+++ LISTED ENTRIES +++
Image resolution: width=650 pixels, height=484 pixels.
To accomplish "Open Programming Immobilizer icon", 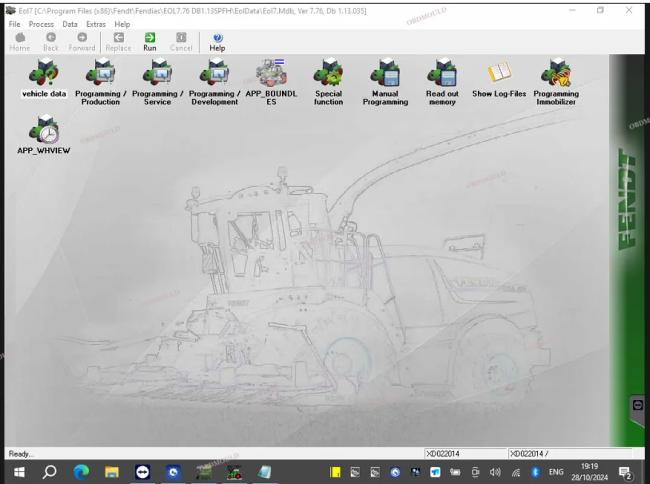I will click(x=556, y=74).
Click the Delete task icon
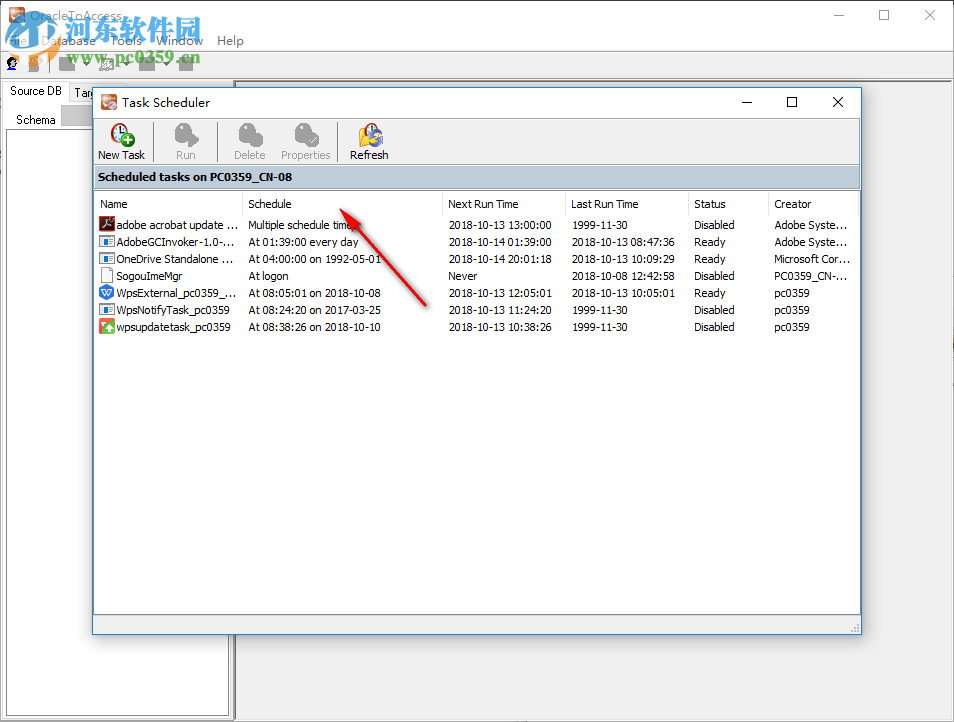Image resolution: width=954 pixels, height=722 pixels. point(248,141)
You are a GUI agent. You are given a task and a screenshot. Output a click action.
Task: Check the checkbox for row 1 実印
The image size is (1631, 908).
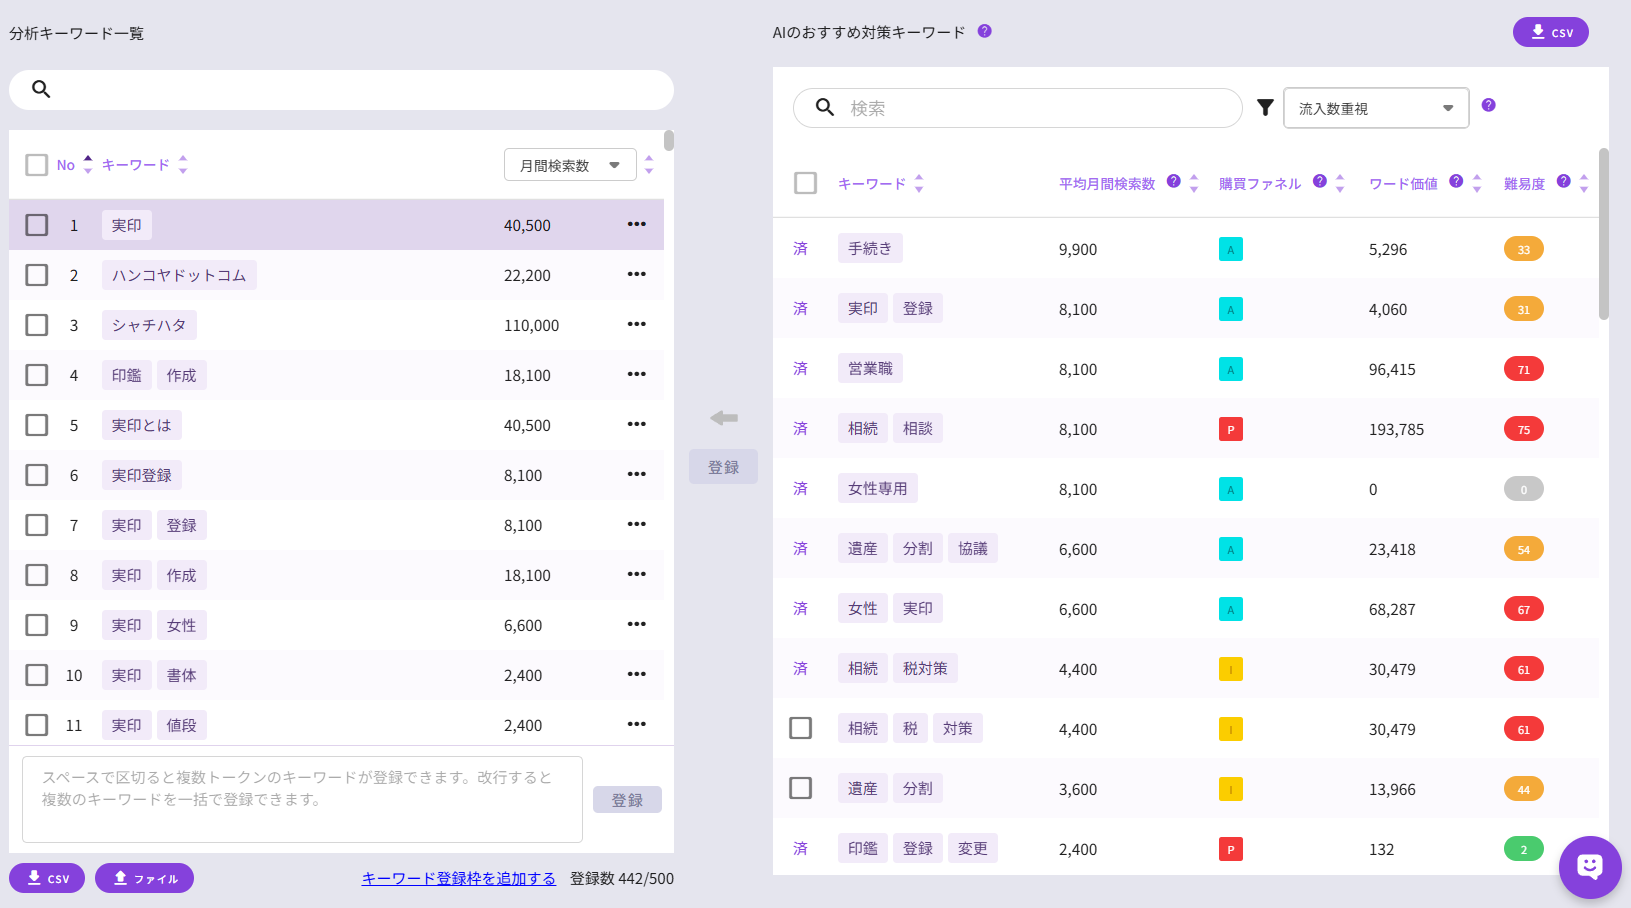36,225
+++
■ AIM OF THE TASK
Shift the records above, starting with the line that contains "Click the Delete task icon" and continuing through the end of the records, by writing those lines out again, requests included, with 130 added to every number in the answers, whether a coordinate or an image dimension. Omit the pictures from your answer.

■ WRITTEN ANSWER
Click the Delete task icon
Image resolution: width=1084 pixels, height=852 pixels. point(378,271)
You are a GUI agent. You are given a task and a screenshot. Output a click action.
Task: Check the checkbox for row 1 実印
The image size is (1631, 908).
166,355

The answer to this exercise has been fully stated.